193. La présente section décrit le processus général de soumission d’une demande de participation aux enchères de la bande de 3 800 MHz, ainsi que les exigences générales et les règles qui s’appliqueront avant, pendant et après ces enchères.

15.1 Demande de participation

194. Pour participer à la mise aux enchères, tous les requérants doivent soumettre un formulaire de demande dûment rempli accompagné d’un dépôt financier, des précisions sur la propriété effective du requérant, de l’information sur toute entité affiliée et associée, comme il est indiqué dans la section 12.1 de ce document, et tout autre document concernant l’entreprise, s’il est demandé. Peu après la date limite de demande de participation, ISDE publiera sur son site Web la liste des requérants. Comme dans les mises aux enchères antérieures, une liste des soumissionnaires qualifiés et de l’information sur leurs propriétés effectives, leurs entités affiliées et associées seront rendues publiques sur le site Web d’ISDE, conformément au calendrier indiqué dans le Tableau des dates clés. Le nombre de points d’admissibilité, le montant du dépôt financier et l’admissibilité au spectre réservé ne seront pas rendus publics.

15.2 Prix initiaux des offres

195. Les offres initiales sont les prix pour les licences de spectre au lancement des enchères et correspondent au prix minimal qui sera accepté pour chaque licence. Les prix initiaux des offres devraient permettre aux fournisseurs existants, aux fournisseurs nationaux de service mobile (FNSM), aux fournisseurs régionaux de services (FRS), aux fournisseurs de services Internet sans fil (SISF) et aux nouveaux joueurs d’élargir leurs services et d’améliorer la connectivité dans les zones mal desservies, parallèlement au soutien continu offert à la concurrence sur le marché pour le bienfait des consommateurs et des entreprises.

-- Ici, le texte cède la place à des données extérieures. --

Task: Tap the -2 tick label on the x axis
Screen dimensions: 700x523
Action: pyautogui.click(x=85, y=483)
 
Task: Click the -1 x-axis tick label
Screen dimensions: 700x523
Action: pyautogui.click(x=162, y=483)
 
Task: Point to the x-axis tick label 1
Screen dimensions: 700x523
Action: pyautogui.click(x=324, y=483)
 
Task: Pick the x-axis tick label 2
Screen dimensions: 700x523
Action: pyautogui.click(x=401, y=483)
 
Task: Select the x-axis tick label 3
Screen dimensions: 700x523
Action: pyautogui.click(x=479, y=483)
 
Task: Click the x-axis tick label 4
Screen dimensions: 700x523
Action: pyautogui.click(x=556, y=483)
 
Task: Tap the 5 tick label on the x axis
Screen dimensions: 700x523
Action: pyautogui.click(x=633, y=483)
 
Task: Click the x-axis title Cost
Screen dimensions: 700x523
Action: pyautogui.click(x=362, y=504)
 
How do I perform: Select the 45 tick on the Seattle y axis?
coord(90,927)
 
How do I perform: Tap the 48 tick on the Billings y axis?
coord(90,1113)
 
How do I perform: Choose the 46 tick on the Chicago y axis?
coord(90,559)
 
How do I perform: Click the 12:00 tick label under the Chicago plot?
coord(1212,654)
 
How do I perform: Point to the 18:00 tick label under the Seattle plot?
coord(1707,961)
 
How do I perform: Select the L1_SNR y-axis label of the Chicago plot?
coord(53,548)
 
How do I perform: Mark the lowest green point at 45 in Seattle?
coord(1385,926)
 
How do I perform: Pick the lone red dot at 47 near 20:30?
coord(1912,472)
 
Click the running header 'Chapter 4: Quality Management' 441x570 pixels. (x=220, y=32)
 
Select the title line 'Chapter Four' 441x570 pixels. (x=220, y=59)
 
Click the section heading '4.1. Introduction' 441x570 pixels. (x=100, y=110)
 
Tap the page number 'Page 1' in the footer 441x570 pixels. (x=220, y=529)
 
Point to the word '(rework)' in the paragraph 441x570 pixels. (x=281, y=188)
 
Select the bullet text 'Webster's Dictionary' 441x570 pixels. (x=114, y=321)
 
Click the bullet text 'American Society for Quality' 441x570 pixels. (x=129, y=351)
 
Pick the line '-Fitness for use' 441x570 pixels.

196. Compte tenu des similitudes entre les bandes de 3 800 MHz et de 3 500 MHz, notamment en ce qui concerne les caractéristiques de propagation et de la future capacité à servir simultanément aux services commerciaux mobiles et fixes, ISDE propose de retenir la même approche que celle utilisée pour la mise aux enchères des licences dans la bande de 3 500 MHz, pour la détermination des offres de départ aux fins de la mise aux enchères dans la bande de 3 800 MHz, et ce, pour les deux catégories de licences génériques (grevées et non grevées).

197. En outre, eu égard aux résultats de la mise aux enchères dans la bande de 3 500 MHz, ISDE estime que les prix initiaux des offres établies selon la méthode décrite ci-dessous seraient suffisamment bas pour permettre le dépôt d’offres au cours des enchères de manière à déterminer les valeurs différenciées entre les divers produits des catégories grevées et non grevées dans une zone de service donnée. En l’occurrence, ISDE propose d’utiliser les mêmes prix initiaux des offres pour toutes les catégories de licences génériques dans une zone de service donnée. Cependant, ISDE relève que sa proposition d’offrir deux catégories de licences génériques dans les 43 zones dépendantes des services par satellite et les zones de service adjacentes pourrait justifier une réduction des prix initiaux des offres dans la catégorie des licences grevées. ISDE sollicite des commentaires des intervenants sur le fait de savoir si cette réduction serait pertinente et le meilleur mode de calcul d’une telle réduction.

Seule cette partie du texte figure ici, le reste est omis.